Total hourly rates of pay, excluding bonuses, rose by a seasonally adjusted 2.2 per cent year-on-year, the Australian Bureau of Statistics says.

Total hourly rates of pay, excluding bonuses, rose by a seasonally adjusted 2.2 per cent year-on-year, the Australian Bureau of Statistics says. Photo: AAP

Treasury has laid the blame for continued low wage growth at the feet of stubborn workers who refuse to switch jobs in search of better pay.

Federal Treasury deputy secretary Meghan Quinn told a conference in Melbourne on Tuesday that workers who refuse to leave under-performing companies for more dynamic ones affect pay increases across the economy.

Just a 1 per cent fall in the number of people switching jobs led to a 0.5 per cent fall in average wage growth, according to the Treasury research.

“More frequent job switching is associated with higher real wage growth, even for those that stay in their job,” Ms Quinn told the Economic Society of Australia’s annual conference.

But the ACTU has slammed the research, with secretary Sally McManus labelling as “obnoxious” the idea that working people are to blame for employers refusing to hand out pay rises.

“The fact the only solution the Treasury can come up with is working people leaving their job shows how much they misunderstand the problem,” she said.

Working people were suffering through a wages crisis – and following the Treasury suggestion would lead only to more insecure work and lower productivity.

“Increasing the number of insecure jobs will exacerbate the problem,” Ms McManus said.

“The Morrison government need to stop their dangerous obsession with attacking unions and start accepting we have a structural problem of mismatched bargaining power.”

The ACTU said workers were struggling to meet living costs, with a record number of people working second and third jobs to get by.

Wages growth has been stubbornly low in Australia for some time – at 2.3 per cent a year – despite solid falls in the jobless rate.

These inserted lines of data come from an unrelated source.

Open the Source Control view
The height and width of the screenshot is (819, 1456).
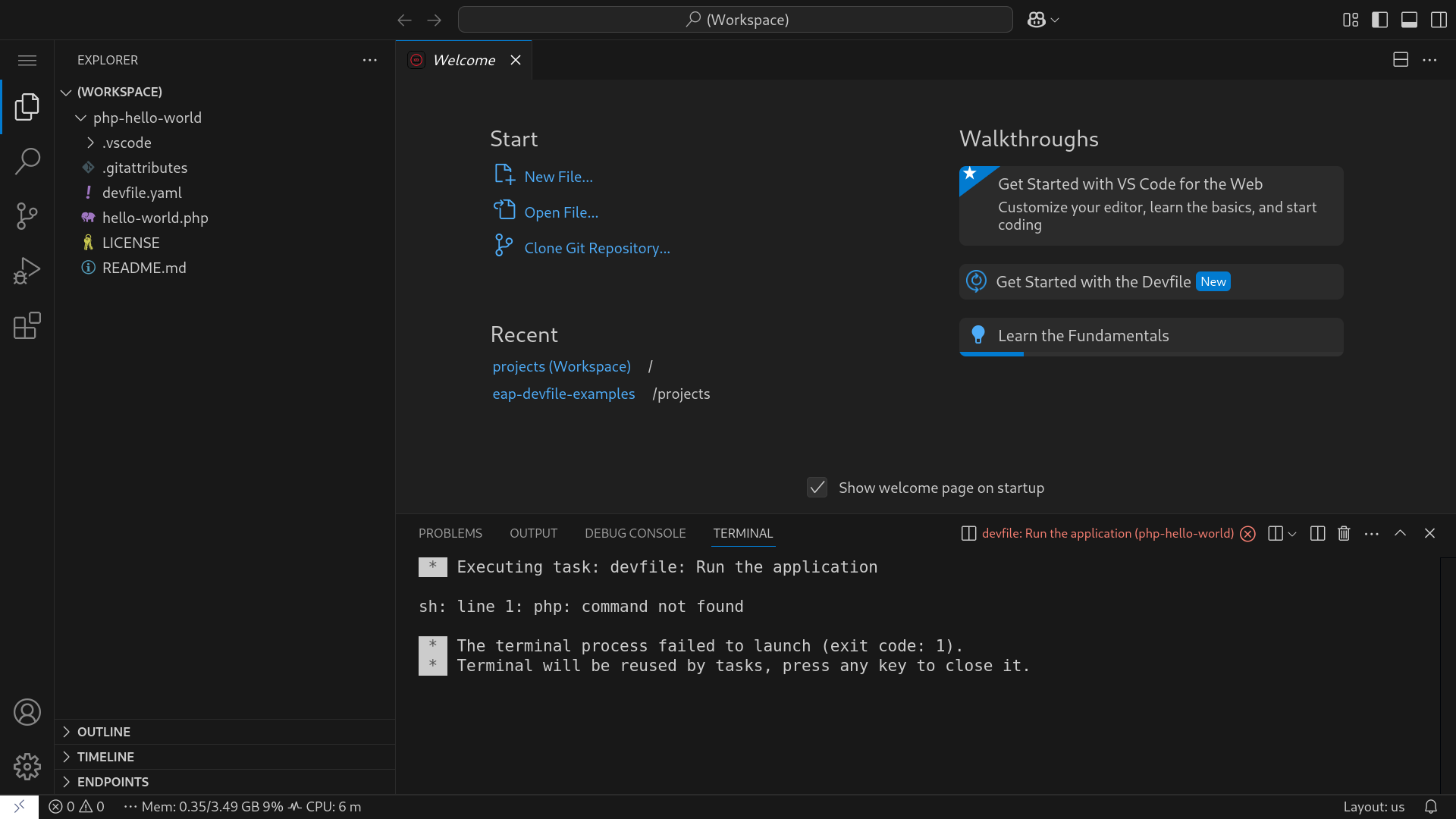(27, 216)
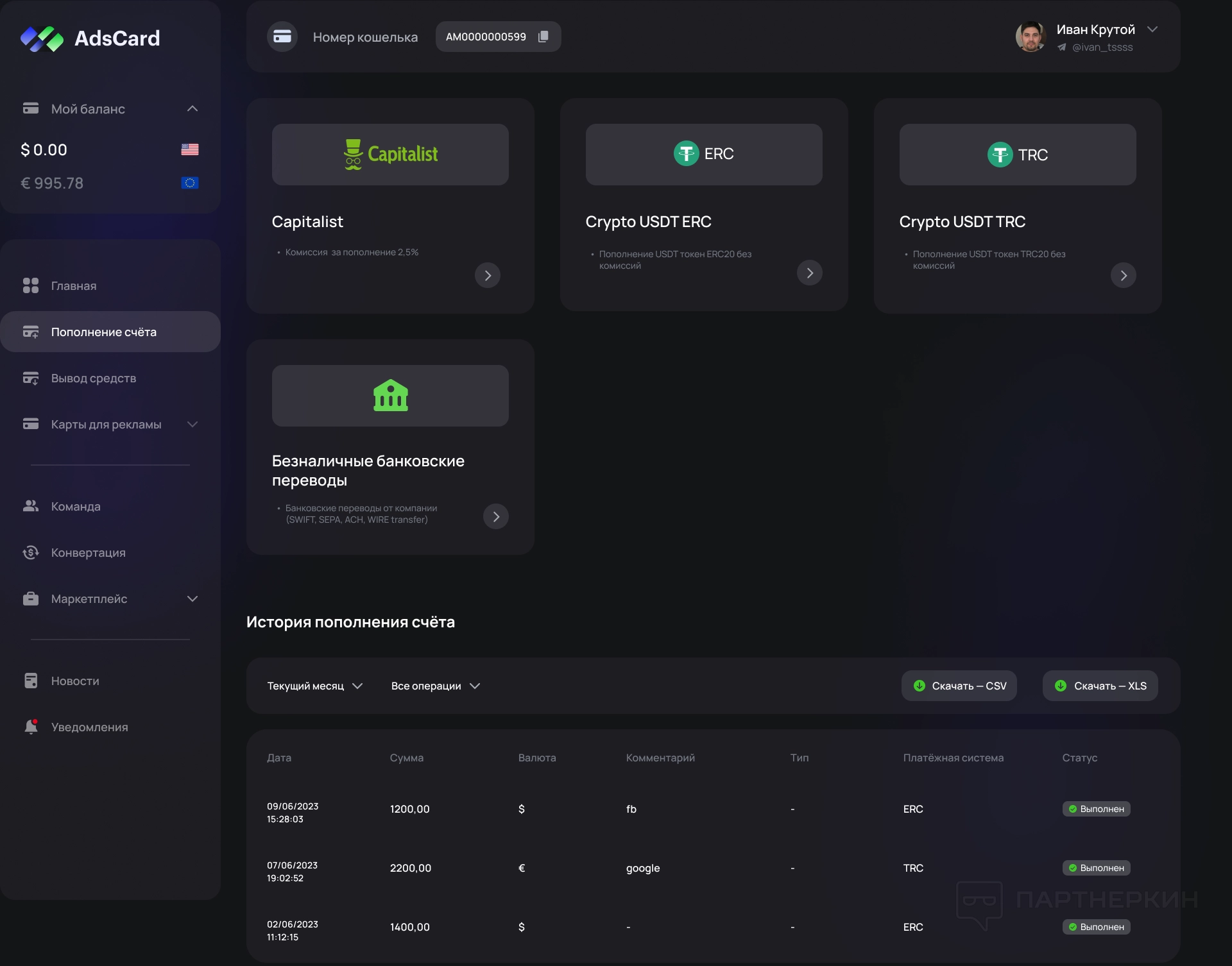The image size is (1232, 966).
Task: Expand the Маркетплейс submenu
Action: pyautogui.click(x=193, y=598)
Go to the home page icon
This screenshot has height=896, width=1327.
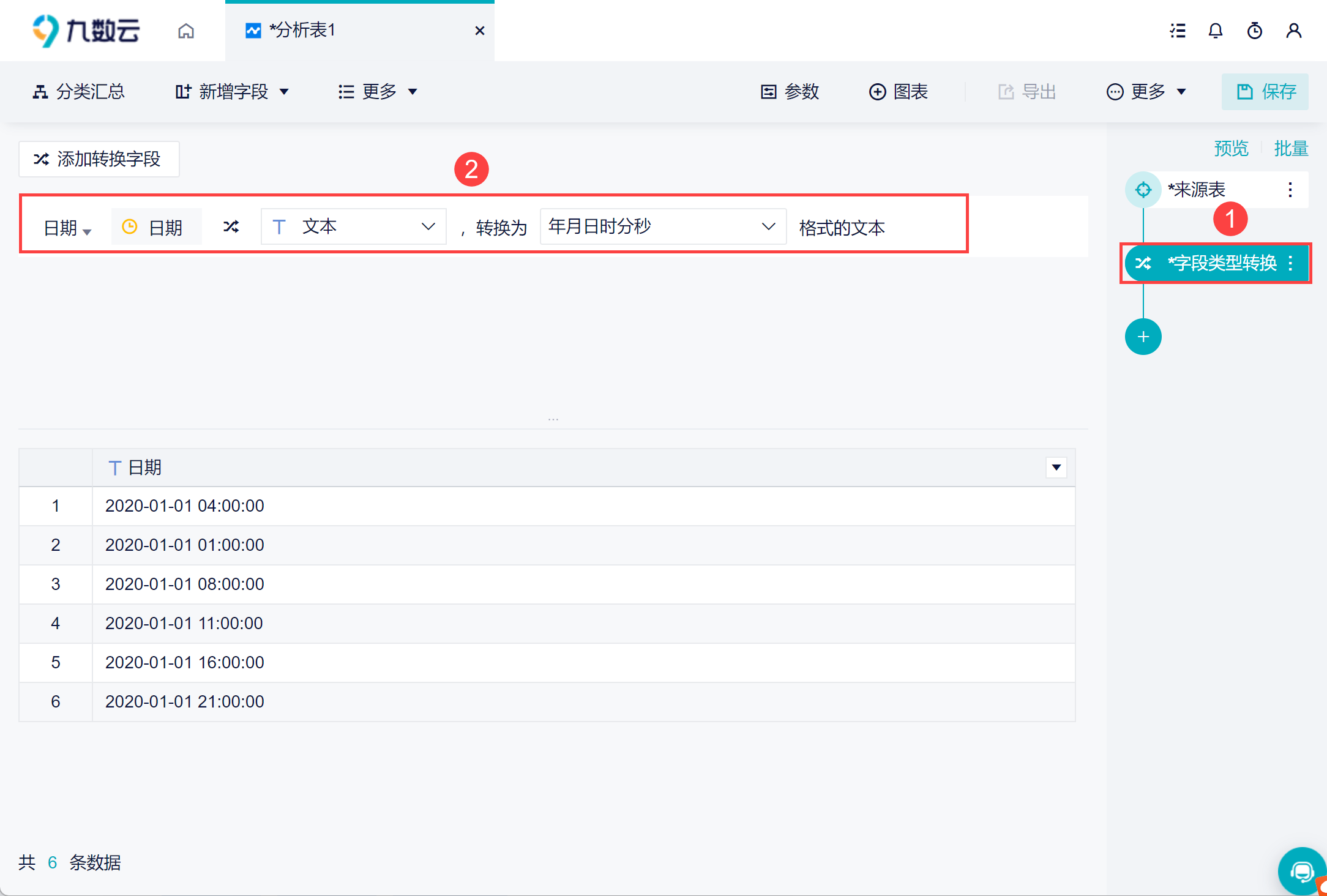coord(186,31)
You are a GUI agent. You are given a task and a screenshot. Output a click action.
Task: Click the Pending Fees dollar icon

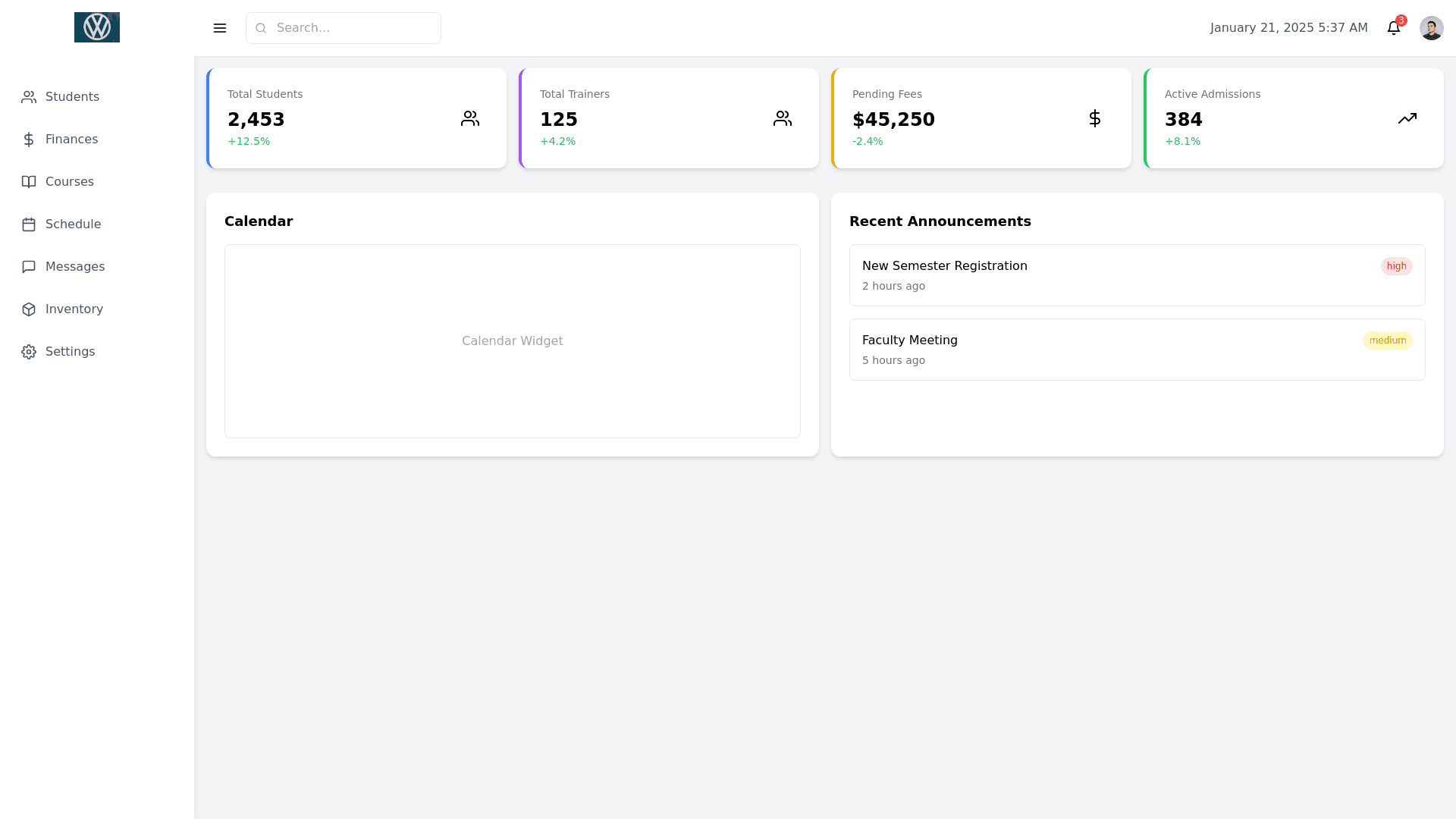1094,118
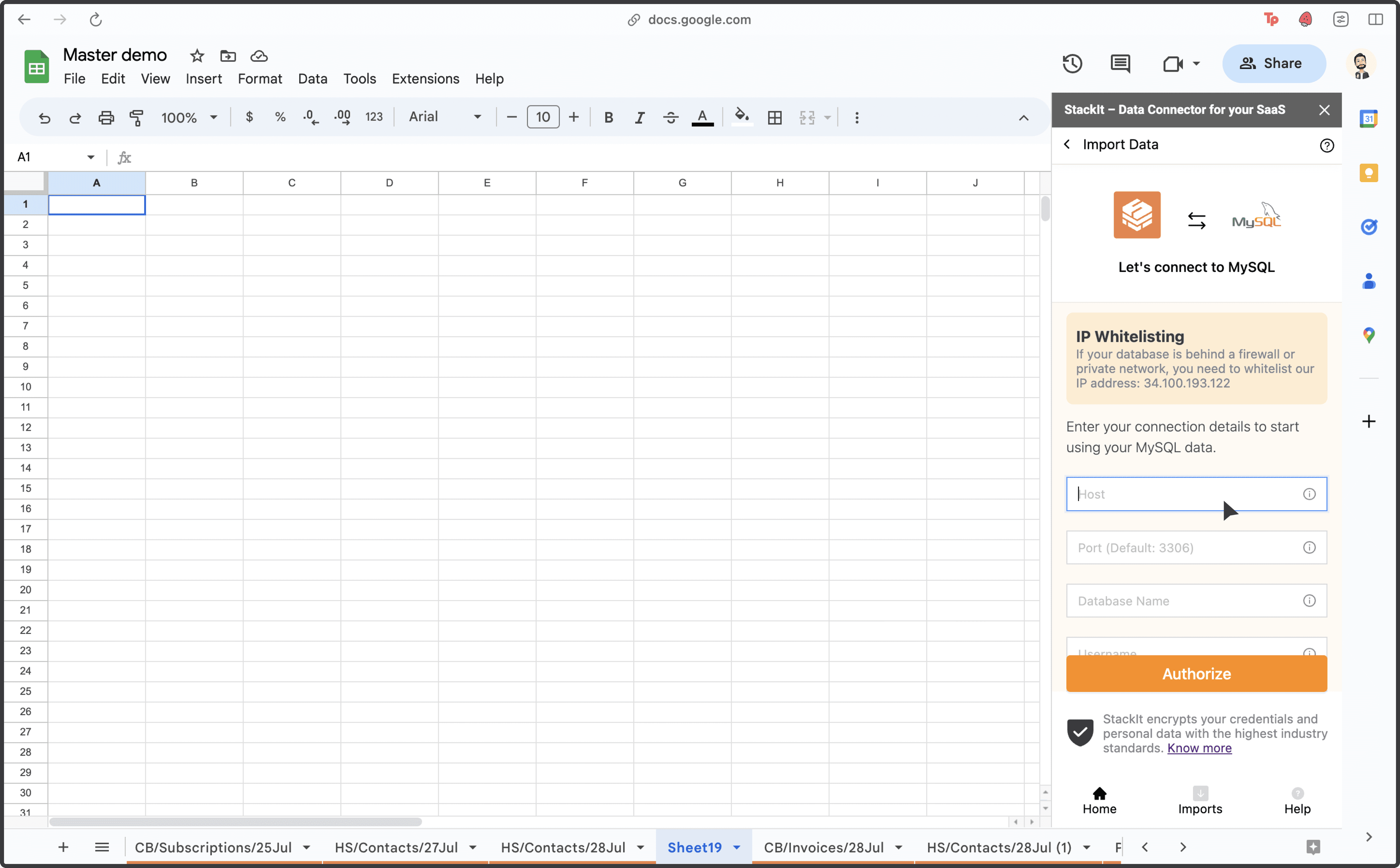Image resolution: width=1400 pixels, height=868 pixels.
Task: Open the Know more link
Action: 1199,748
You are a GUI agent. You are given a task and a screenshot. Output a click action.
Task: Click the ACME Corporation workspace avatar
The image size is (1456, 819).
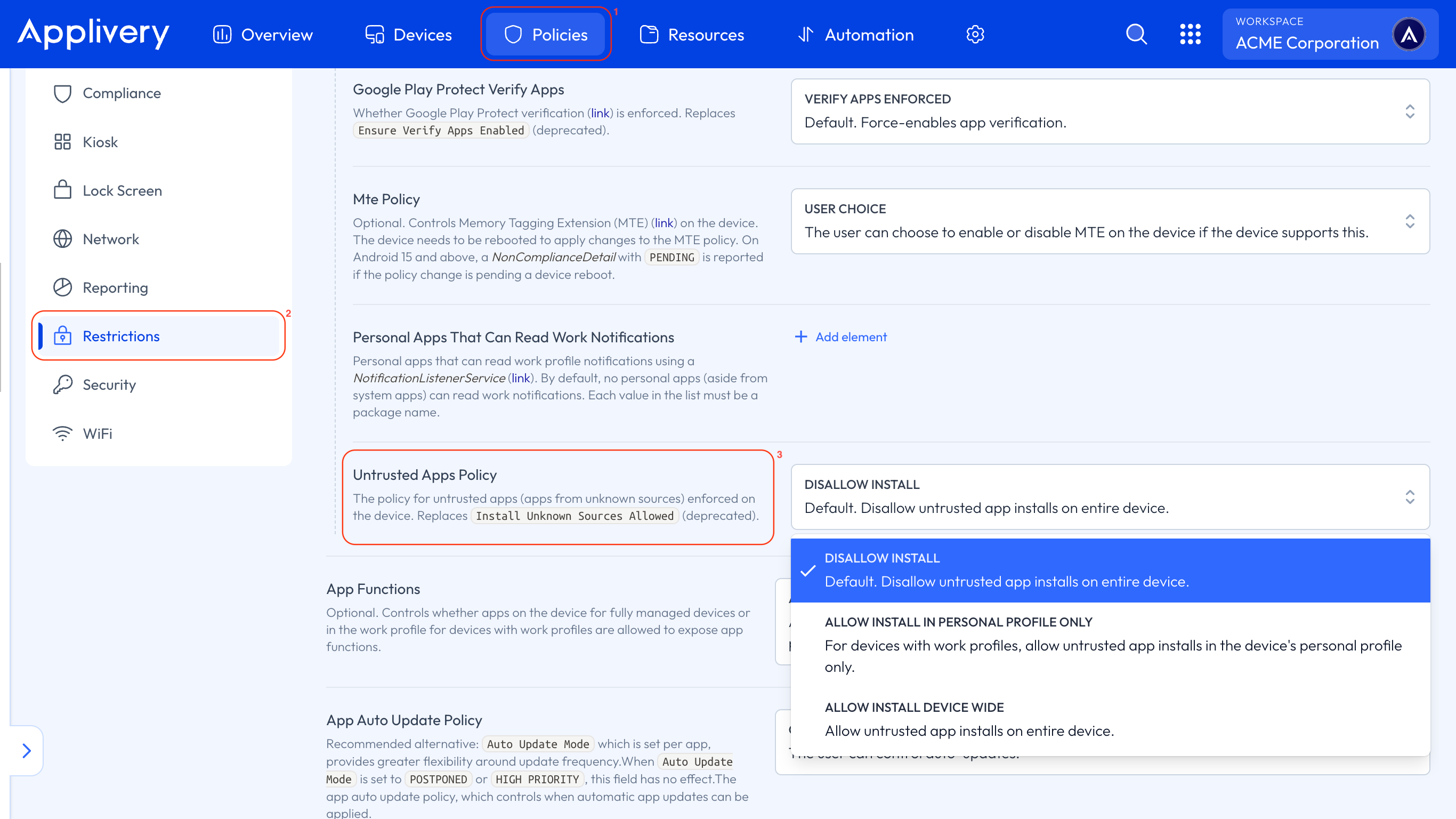[x=1409, y=35]
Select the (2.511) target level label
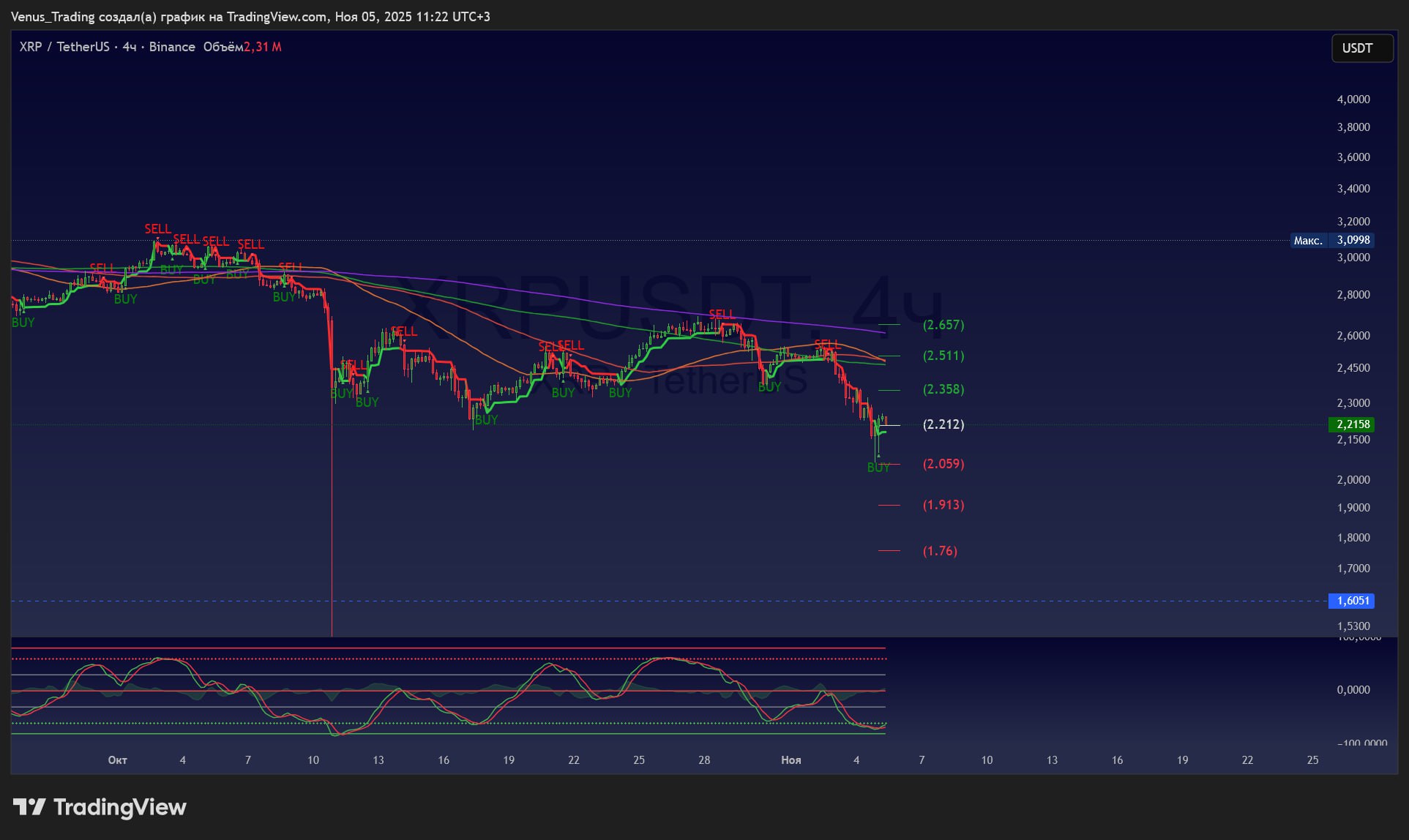 (943, 356)
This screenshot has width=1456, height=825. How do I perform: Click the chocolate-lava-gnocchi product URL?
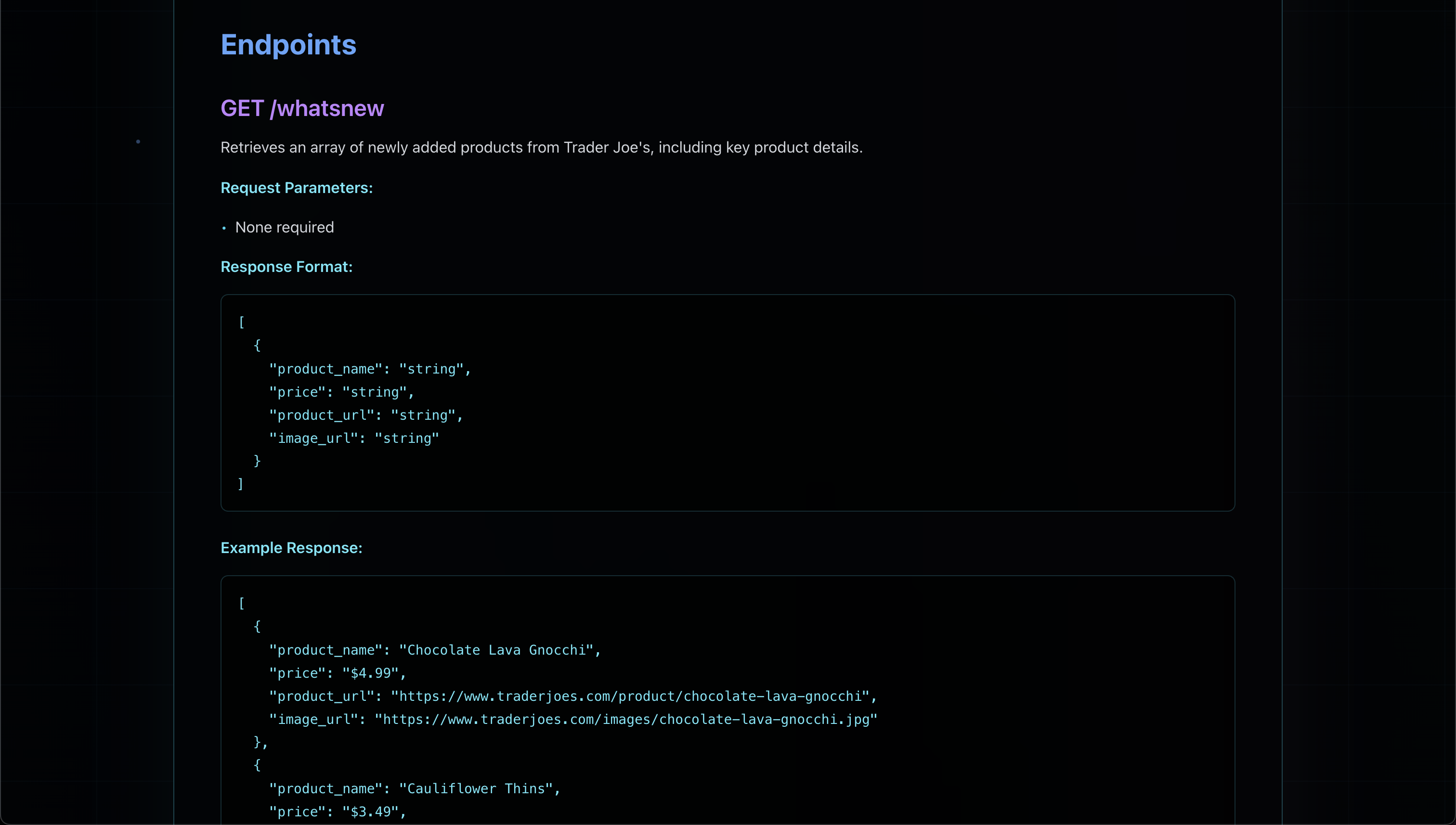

Before the global financial crisis of 2008, wages growth was averaging 4 per cent a year.

Earlier in July, the Reserve Bank cut the cash rate to a record low 1.0 per cent to try to speed up a jobs boost

Minutes from the RBA’s July 2 meeting, released on Tuesday, show members agreed that a second 25 basis point cut in as many months was needed to further eat into the spare labour market capacity, with a lower exchange rate and reduced interest payments on borrowing freeing up cash for households and businesses.

It was the first time the RBA had cut the official cash rate in consecutive months since 2012.

According to the minutes, the board judged that the back-to-back move would support the growth in employment and income and, in turn, a gradual increase in underlying inflation.

RBA members said they would continue to monitor the jobs market as they mull the timing of any further cuts. Another move before Christmas has already been flagged.

Also on Tuesday, Labor frontbencher Jason Clare said it was “a bit rich” to blame workers for low wage growth, when companies controlled wage budgets.

“If today the government’s argument is that workers are to blame for wages not going up, then it shows that this is a government which is really out of touch,” Mr Clare told Sky News.